> [What you are asked to do]:
All of the lines below are to be transcribed faithfully, with pictures excluded from the copy.

> [The data]:
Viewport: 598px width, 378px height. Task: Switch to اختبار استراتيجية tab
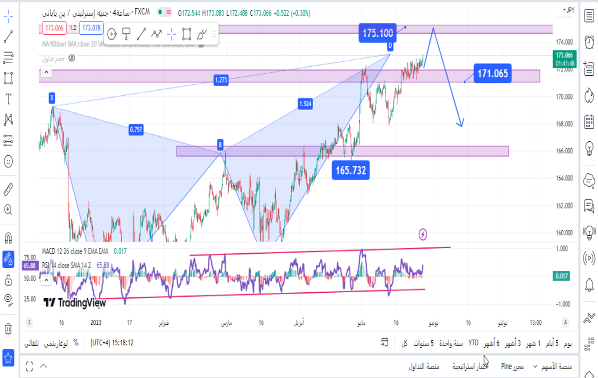(x=470, y=367)
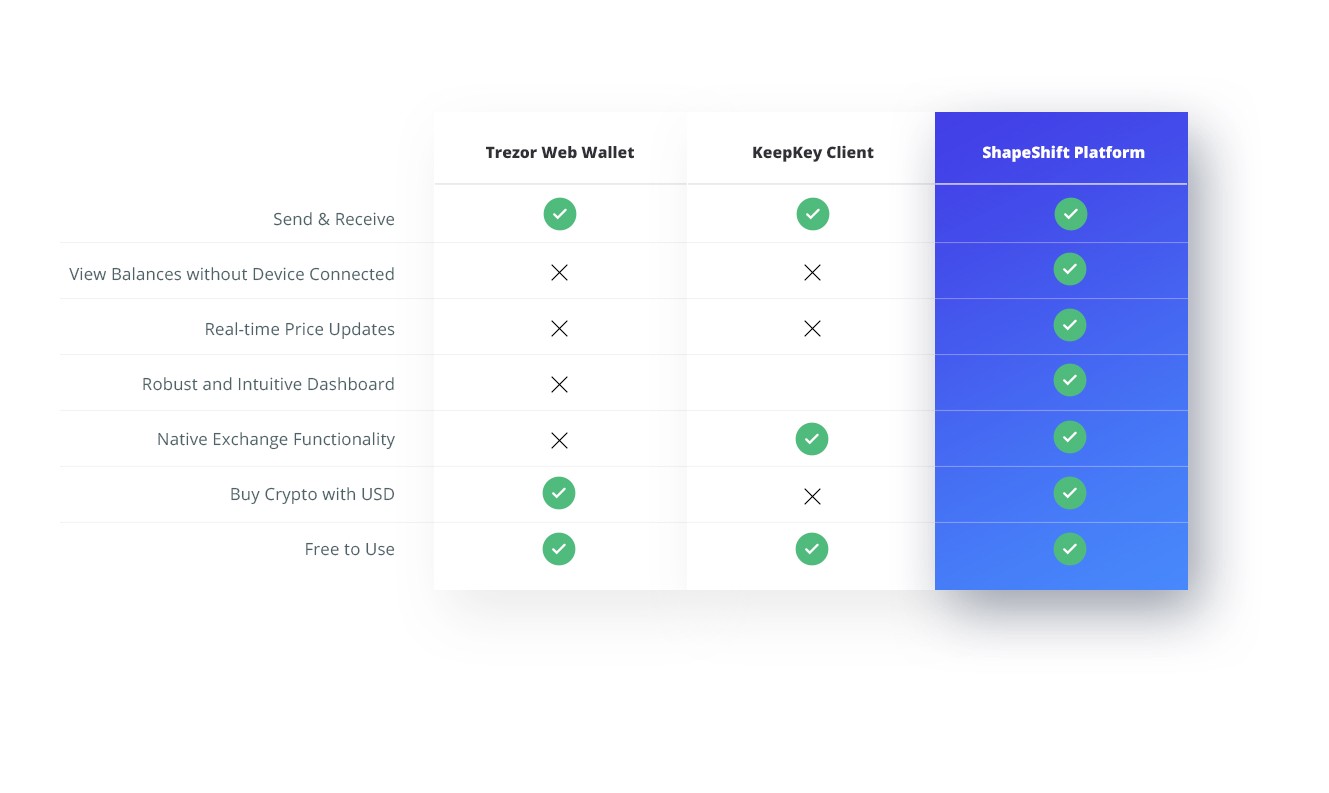Click KeepKey's Free to Use checkmark

[812, 549]
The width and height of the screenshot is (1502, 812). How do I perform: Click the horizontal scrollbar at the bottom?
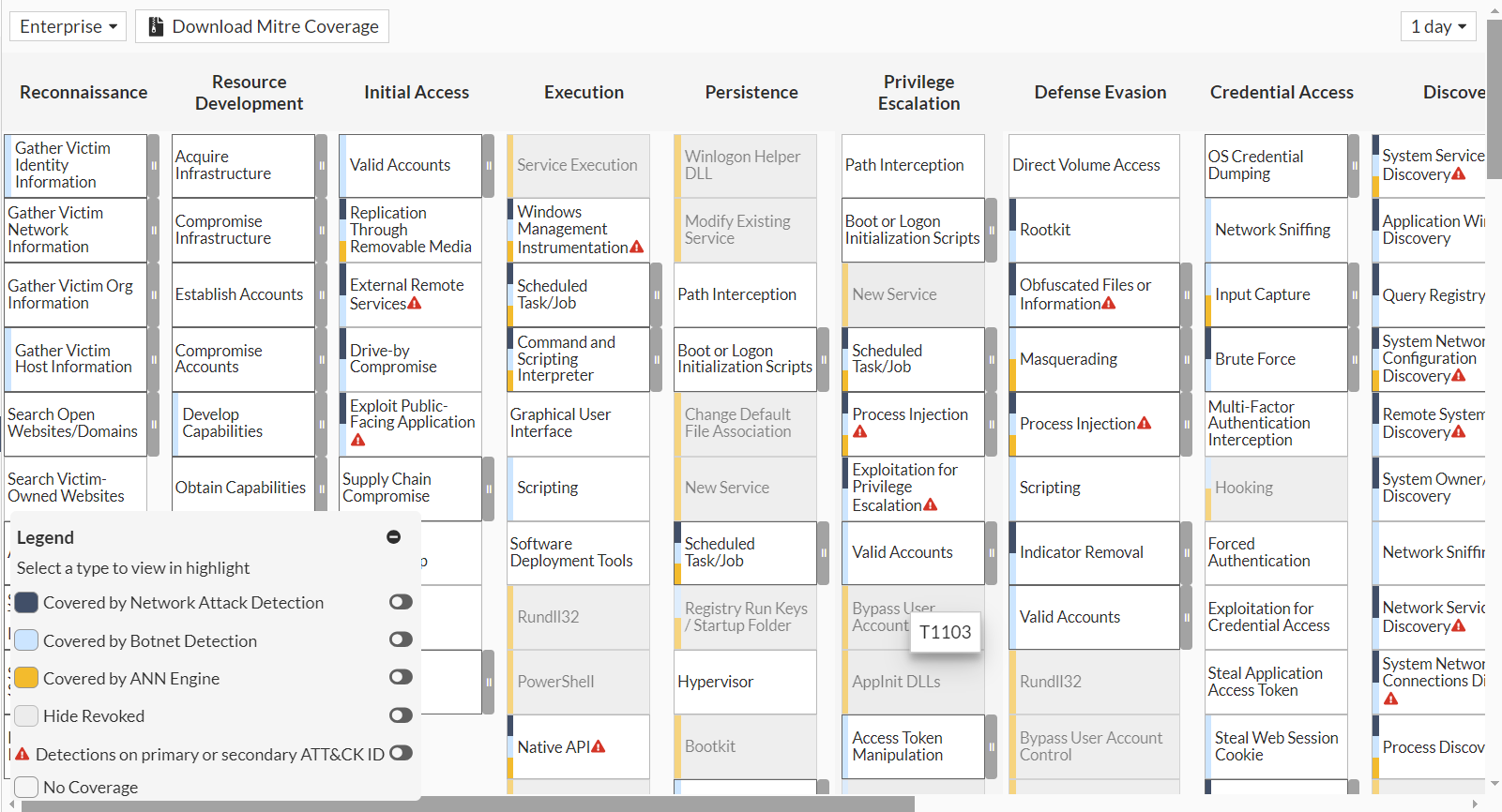(469, 804)
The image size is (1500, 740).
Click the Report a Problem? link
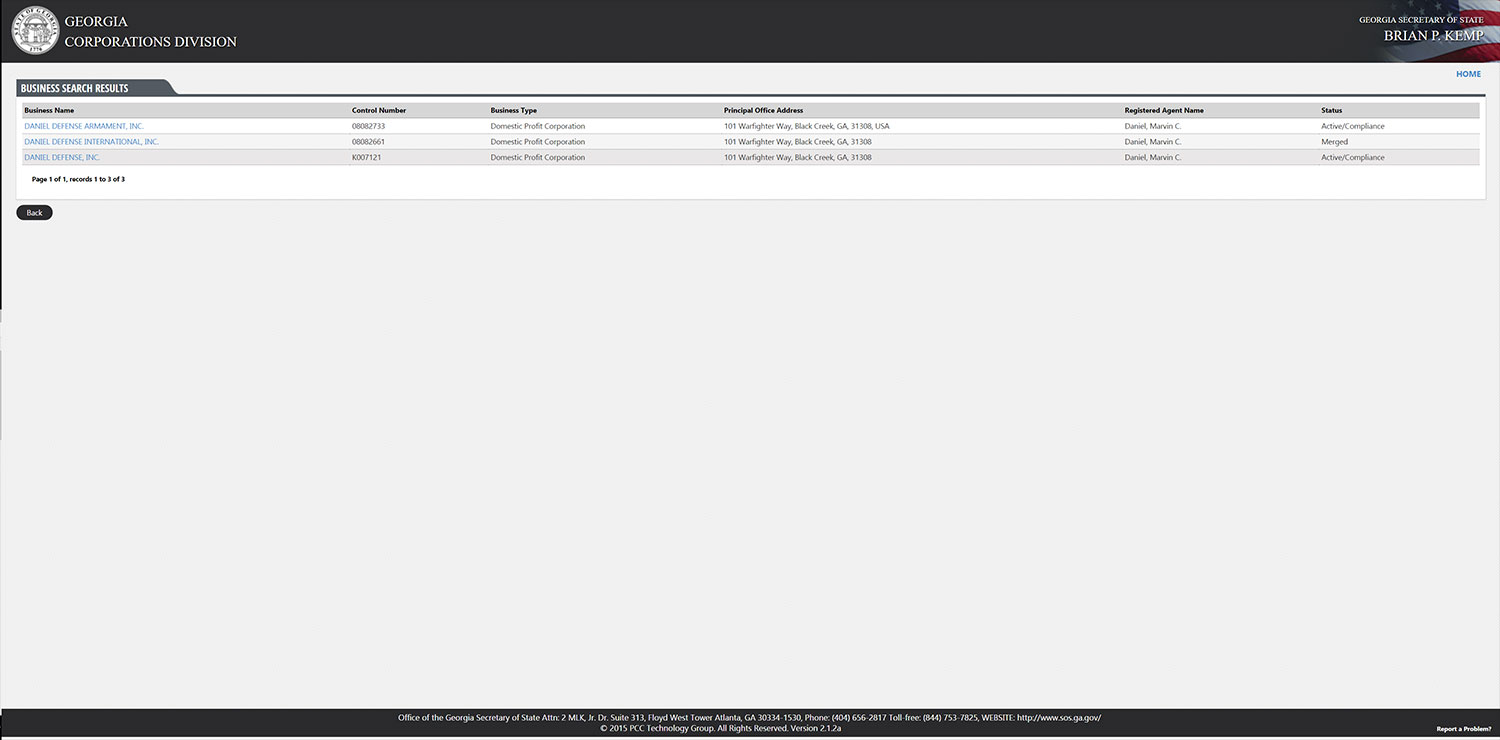pos(1463,729)
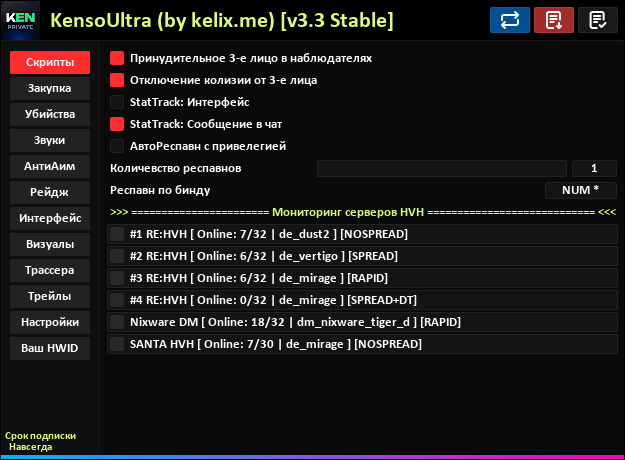Screen dimensions: 625x460
Task: Click the NUM * respawn keybind button
Action: click(581, 190)
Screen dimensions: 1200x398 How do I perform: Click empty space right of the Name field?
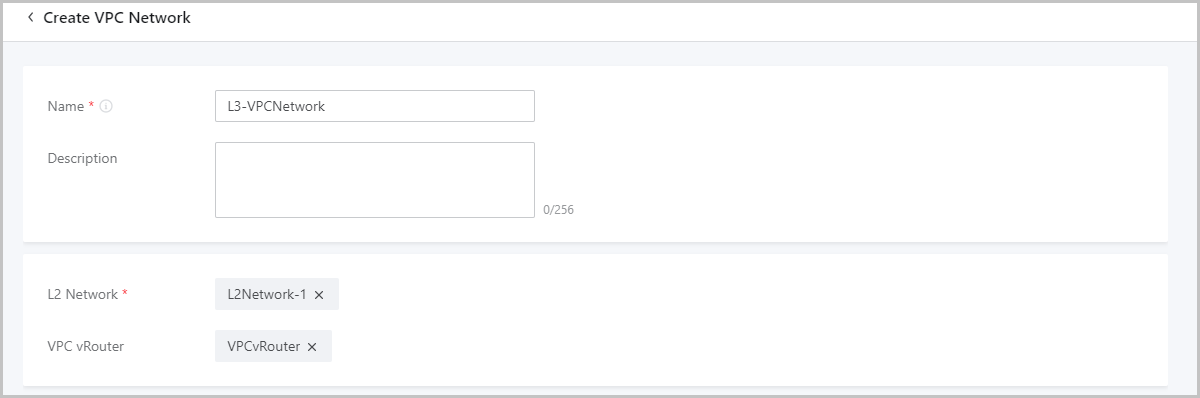[850, 106]
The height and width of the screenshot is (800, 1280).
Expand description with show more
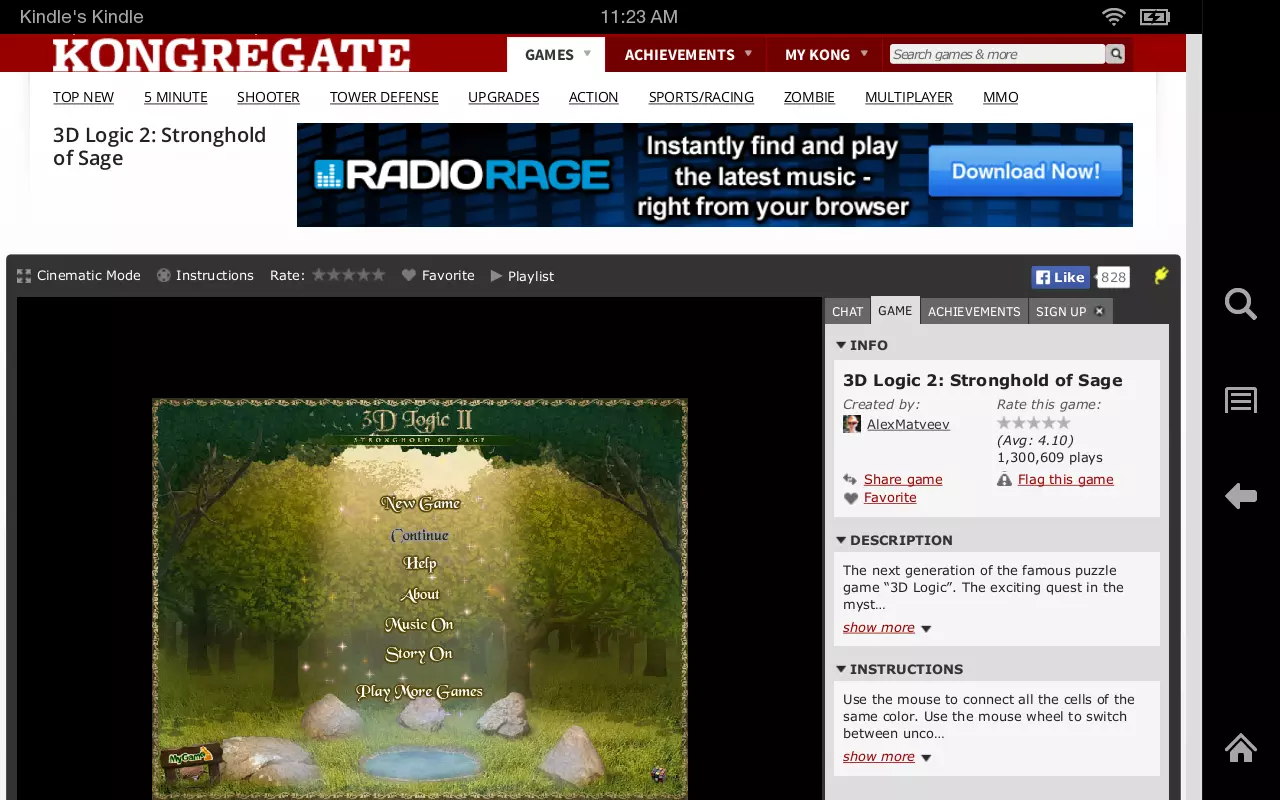879,628
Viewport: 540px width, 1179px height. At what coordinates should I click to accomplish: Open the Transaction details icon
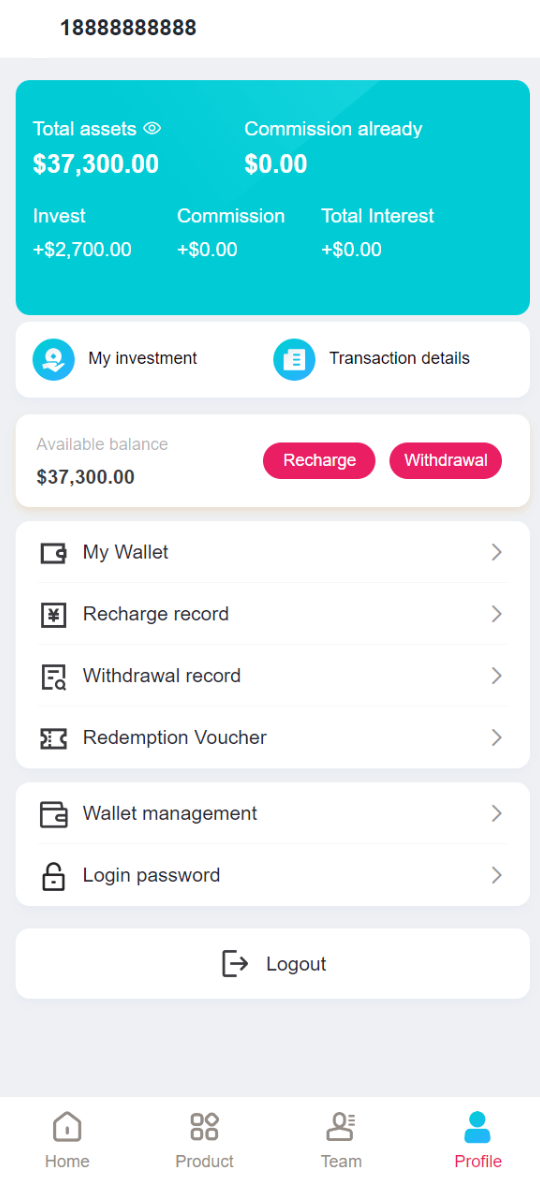click(x=294, y=359)
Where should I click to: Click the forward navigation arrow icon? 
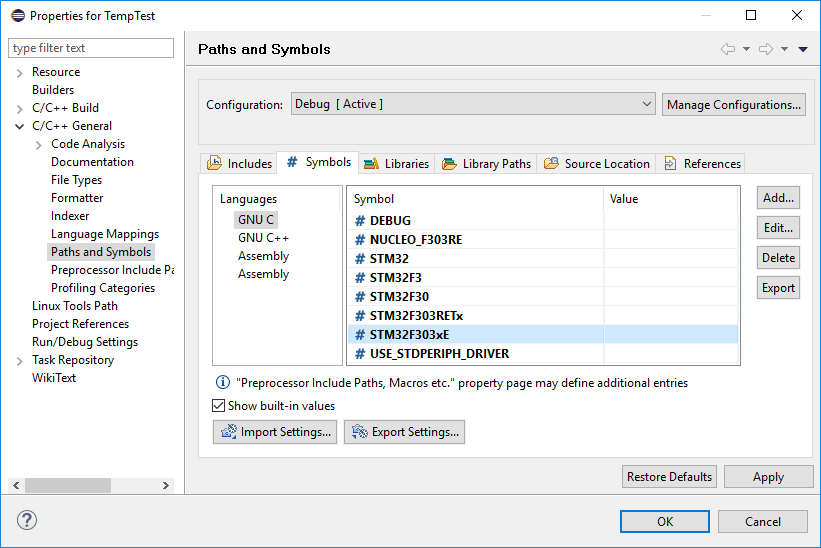tap(766, 49)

> [Exercise output]:
Viewport: 598px width, 378px height. Task: Switch to اختبار استراتيجية tab
(x=470, y=367)
Click KeepKey's Free to Use checkmark

[812, 549]
The width and height of the screenshot is (1502, 812). How do I perform: Click the horizontal scrollbar at the bottom?
(469, 804)
The image size is (1500, 740).
Click the Report a Problem? link
pos(1463,729)
Screen dimensions: 625x460
Task: Click the NUM * respawn keybind button
Action: click(581, 190)
Screen dimensions: 1200x398 How do I perform: Click empty space right of the Name field?
[850, 106]
The height and width of the screenshot is (800, 1280).
Expand description with show more
879,628
Viewport: 540px width, 1179px height. At what coordinates should I click to accomplish: Open the Transaction details icon
click(x=294, y=359)
Where should I click to: Click the forward navigation arrow icon? 
tap(766, 49)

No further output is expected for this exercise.